High-Quality Debugging Capabilities Help STFC Daresbury Laboratory Simplify and Shorten Software Development

The UK’s Science & Technologies Facilities Council (STFC), one of seven UK research councils, provides scientists and researchers with access to supercomputing facilities around the world in support of technology and scientific development.

STFC’s Daresbury Laboratory is located on the Daresbury Science & Innovation Campus in Warrington, UK, which is one of two national Science and Innovation Campuses. The 550 employees at Daresbury Laboratory support the hosting and operation of strategic facilities and services for the UK’s scientific research community and a broad base of academic, government, commercial, and industrial customers.

The goals of STFC include the advancement of knowledge and technology, funding for university researchers, and providing trained resources to contribute to the nation’s economic competitiveness and well-being. Proving the significant scientific, social, and economic impact of the research programs is of vital importance in maintaining and growing the programs of the Laboratory, particularly in the financial environment of the past several years.

_Exercise requirements_:
a) According to the Daresbury Laboratory text, how many employees work at Daresbury Laboratory?
b) Update the Daresbury Laboratory text starting at "STFC’s Daresbury Laboratory" and ending at "past several years.", replacing "employees" with "staff members".

_Recorded data_:

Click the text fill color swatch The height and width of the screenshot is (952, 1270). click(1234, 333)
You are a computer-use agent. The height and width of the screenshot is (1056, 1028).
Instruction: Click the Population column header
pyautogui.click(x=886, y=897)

_Answers below_:
a) 550

b)
STFC’s Daresbury Laboratory is located on the Daresbury Science & Innovation Campus in Warrington, UK, which is one of two national Science and Innovation Campuses. The 550 staff members at Daresbury Laboratory support the hosting and operation of strategic facilities and services for the UK’s scientific research community and a broad base of academic, government, commercial, and industrial customers.

The goals of STFC include the advancement of knowledge and technology, funding for university researchers, and providing trained resources to contribute to the nation’s economic competitiveness and well-being. Proving the significant scientific, social, and economic impact of the research programs is of vital importance in maintaining and growing the programs of the Laboratory, particularly in the financial environment of the past several years.